§ PROBLEM 1
Based on the Hull Note passage, decide whether each statement agrees with it: (a) Roosevelt was impressed by Japan's offer to leave the Tripartite alliance; (b) the oil embargo cut Japan off from what had been 80% of its oil; (c) Roosevelt told Hull to compromise on the three demands. For each, answer yes or no and quote the words from the passage that settle it.

■ ■ ■

Before the "Hull Note" was delivered in November 1941 (a final demand from the USA that Japan withdraw from China, Indo-China and its alliance with Germany and Italy), Cordell Hull summarised the extent of negotiations with Japan to his boss, FDR, up to that point. In his memoirs Hull remarked that at this meeting Roosevelt was not impressed with the Japanese "offer" of withdrawal from the Tripartite Act of Alliance and to "safeguard" American interests in the Philippines if they were allowed retain their territories in China and Indo-China. Roosevelt felt justified in being tough - his oil embargo on Japan meant that the country was deprived of what had been 80% of its oil. He duly instructed Hull to stick to the three demands without compromise. It was the delivery of this ultimatum which forced Japan's hand in the weeks that followed. Faced with a negotiator who was tightening the screw rather than negotiating its leaders concluded that war with the US was invevitable, and so struck first.

■ ■ ■

§ PROBLEM 2
Copy out the dataset items word for word, starting at the line containing "#13029 (756, 769)" and ending at the line containing "Port Out Data (834, 569)", both included.

[Dataset items]
■ ■ ■

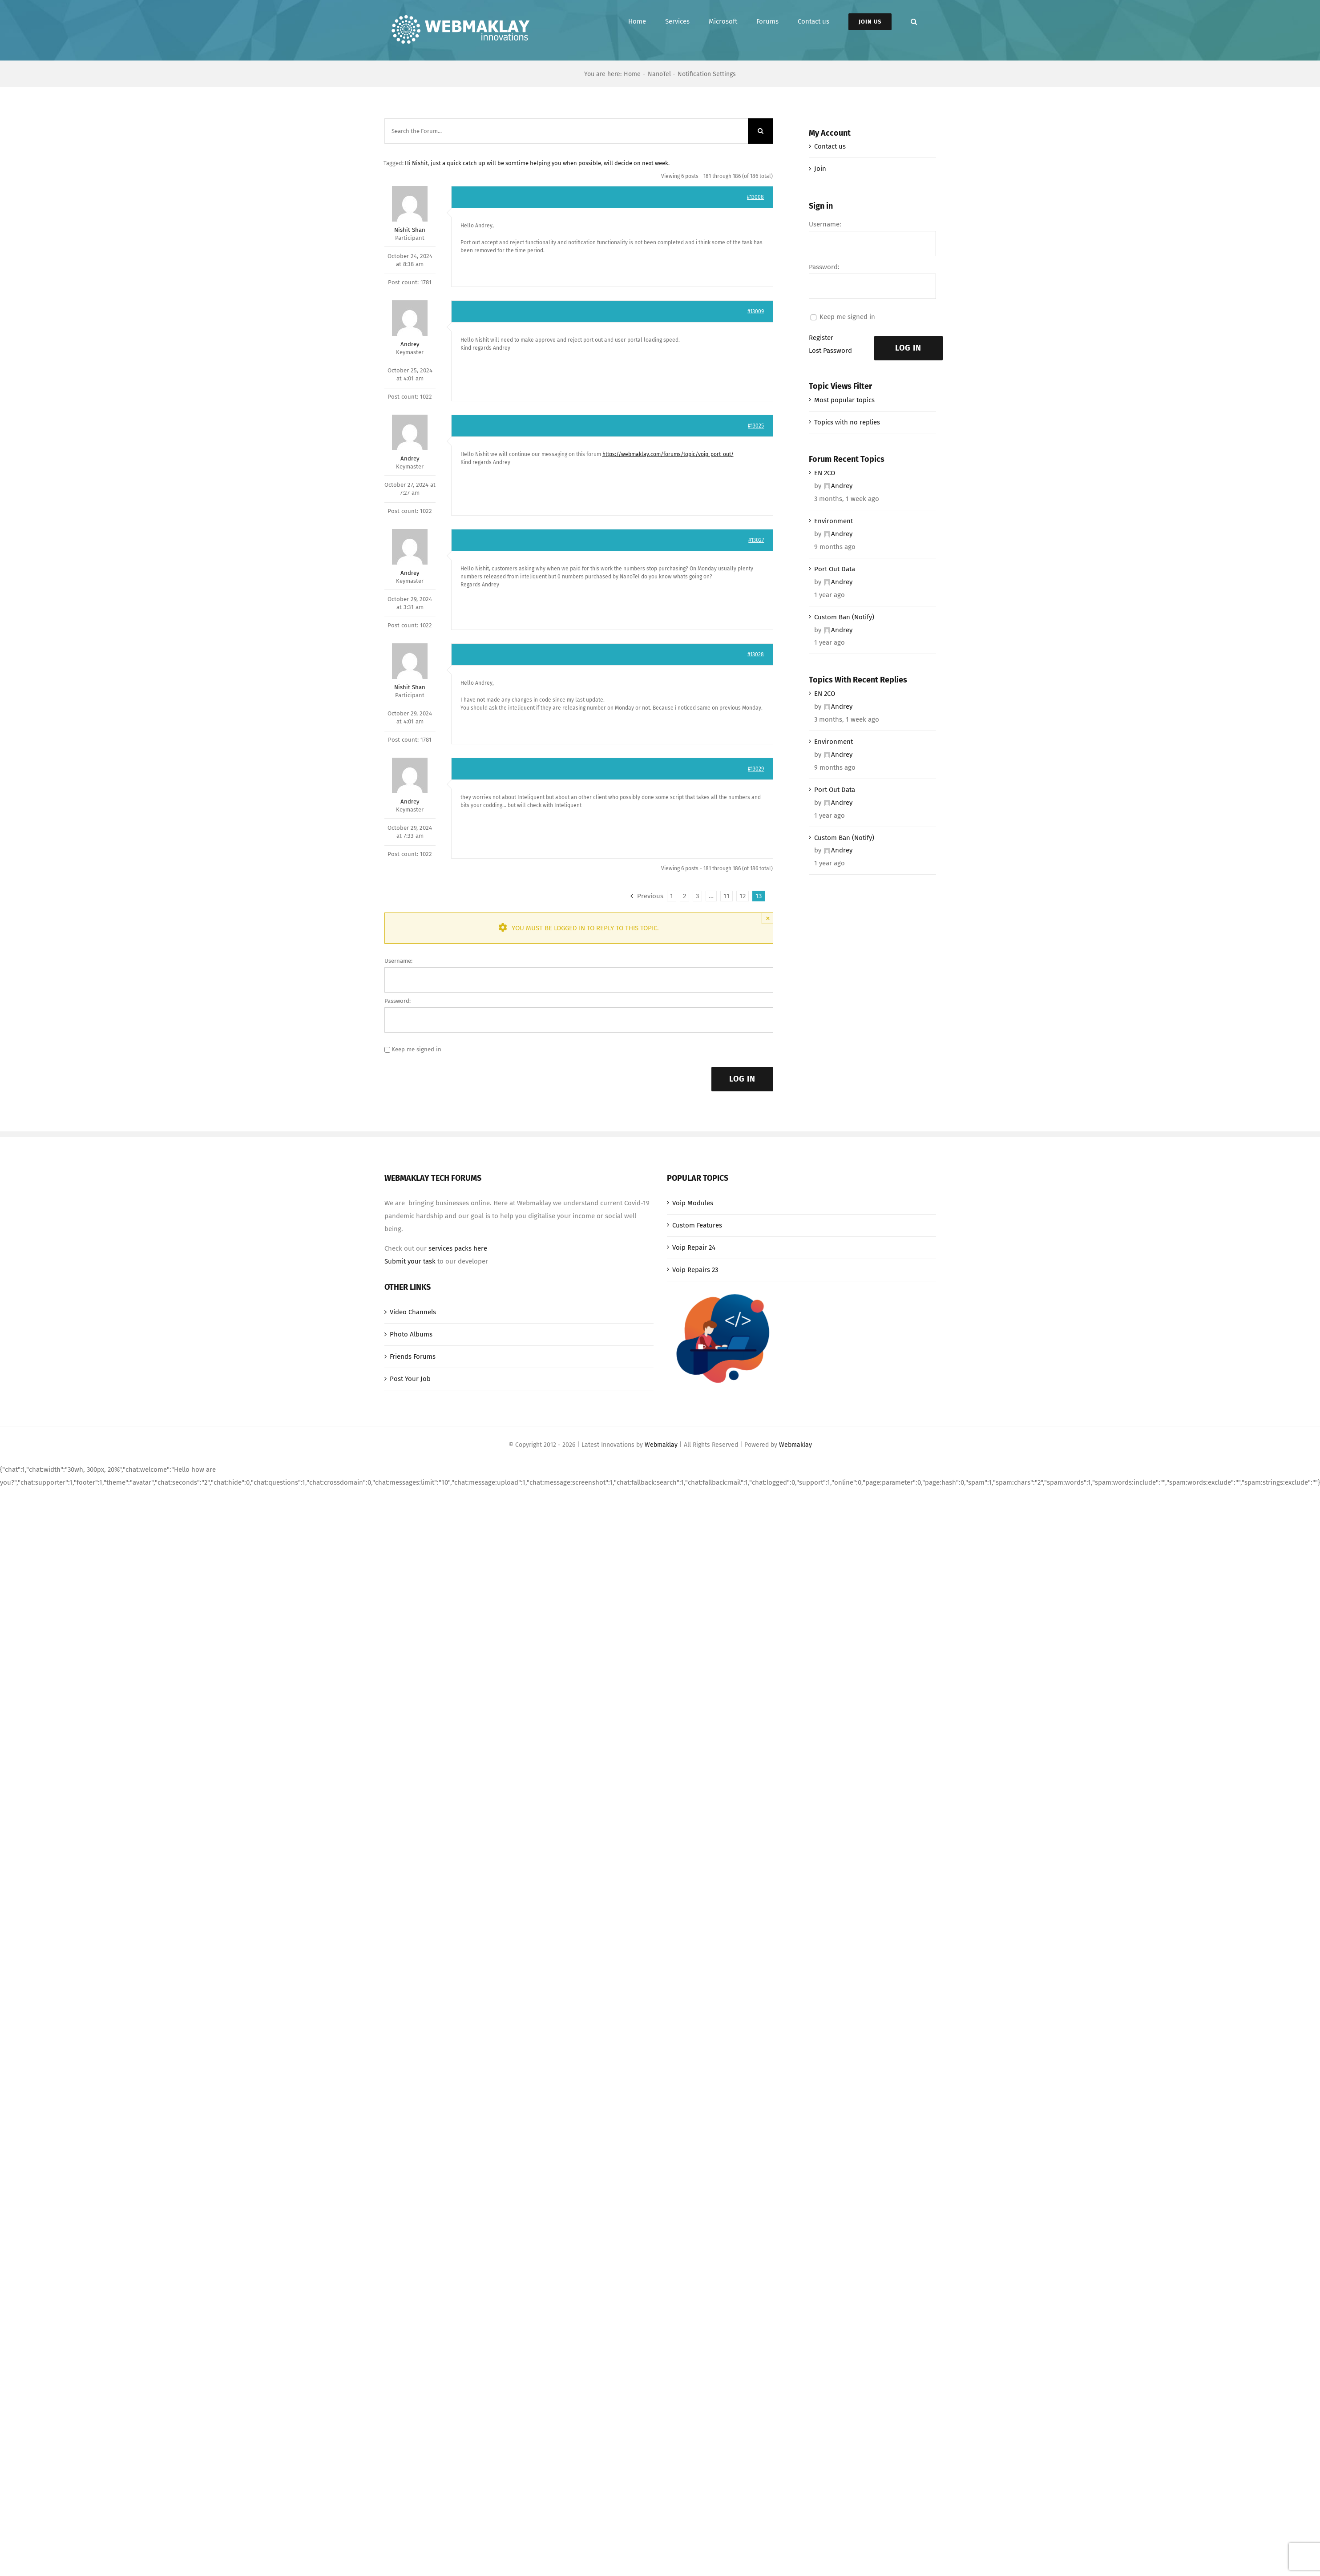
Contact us (830, 146)
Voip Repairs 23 (695, 1270)
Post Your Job (410, 1379)
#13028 (755, 654)
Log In (742, 1079)
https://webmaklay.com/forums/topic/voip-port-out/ (668, 454)
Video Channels (413, 1312)
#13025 (756, 426)
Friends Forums (413, 1357)
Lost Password (830, 351)
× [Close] (768, 918)
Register (821, 338)
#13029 (756, 769)
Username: (398, 960)
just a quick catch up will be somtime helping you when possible (516, 163)
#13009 (755, 311)
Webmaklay (661, 1445)
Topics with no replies (847, 422)
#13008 (755, 197)
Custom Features (697, 1225)
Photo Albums (411, 1334)
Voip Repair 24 (693, 1248)
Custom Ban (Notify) (844, 617)
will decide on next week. (637, 163)
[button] (914, 21)
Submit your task (410, 1261)
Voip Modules (692, 1203)
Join (820, 169)
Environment (833, 521)
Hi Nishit (416, 163)
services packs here (457, 1248)
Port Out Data (834, 569)
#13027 (756, 540)
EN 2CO (824, 473)
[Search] (760, 131)
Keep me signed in (416, 1049)
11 (726, 896)
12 (742, 896)
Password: (397, 1000)
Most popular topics (844, 400)
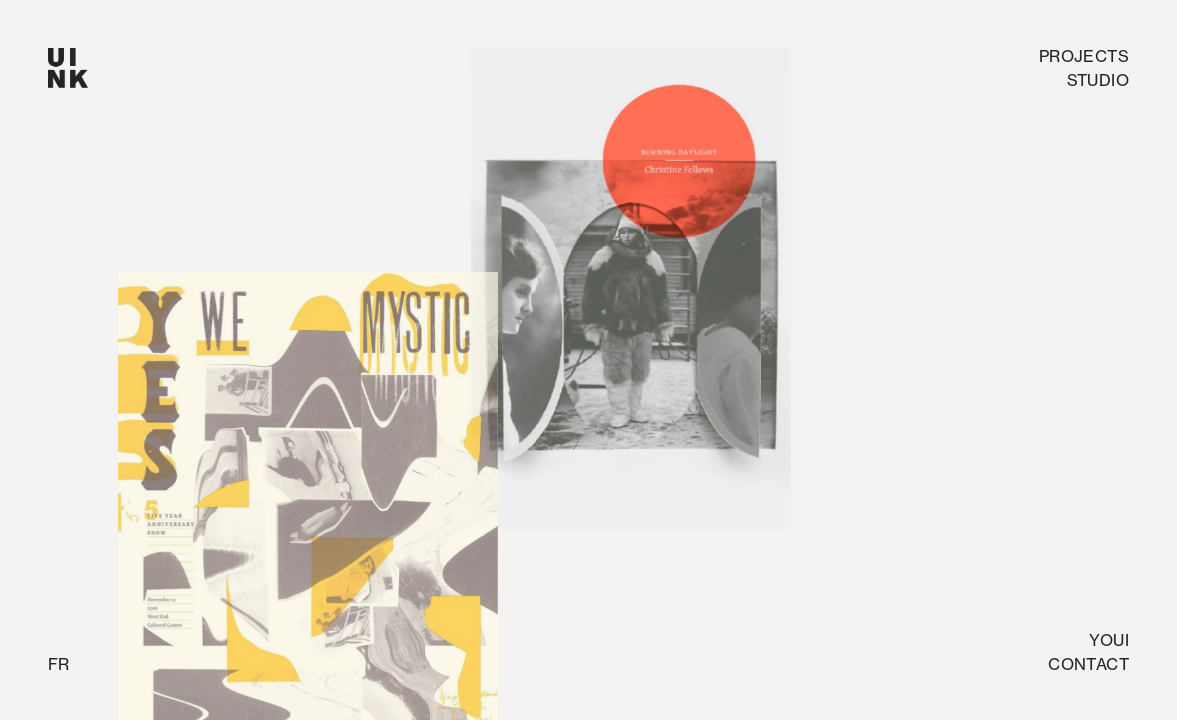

■ ■ ■

§ EXERCISE ANSWER 1
(a) No: "Roosevelt was not impressed with the Japanese"
(b) Yes: "his oil embargo on Japan meant that the country was deprived of what had been 80% of its oil"
(c) No: "He duly instructed Hull to stick to the three demands without compromise."

§ EXERCISE ANSWER 2
#13029 (756, 769)
Username: (398, 960)
just a quick catch up will be somtime helping you when possible (516, 163)
#13009 (755, 311)
Webmaklay (661, 1445)
Topics with no replies (847, 422)
#13008 (755, 197)
Custom Features (697, 1225)
Photo Albums (411, 1334)
Voip Repair 24 (693, 1248)
Custom Ban (Notify) (844, 617)
will decide on next week. (637, 163)
[button] (914, 21)
Submit your task (410, 1261)
Voip Modules (692, 1203)
Join (820, 169)
Environment (833, 521)
Hi Nishit (416, 163)
services packs here (457, 1248)
Port Out Data (834, 569)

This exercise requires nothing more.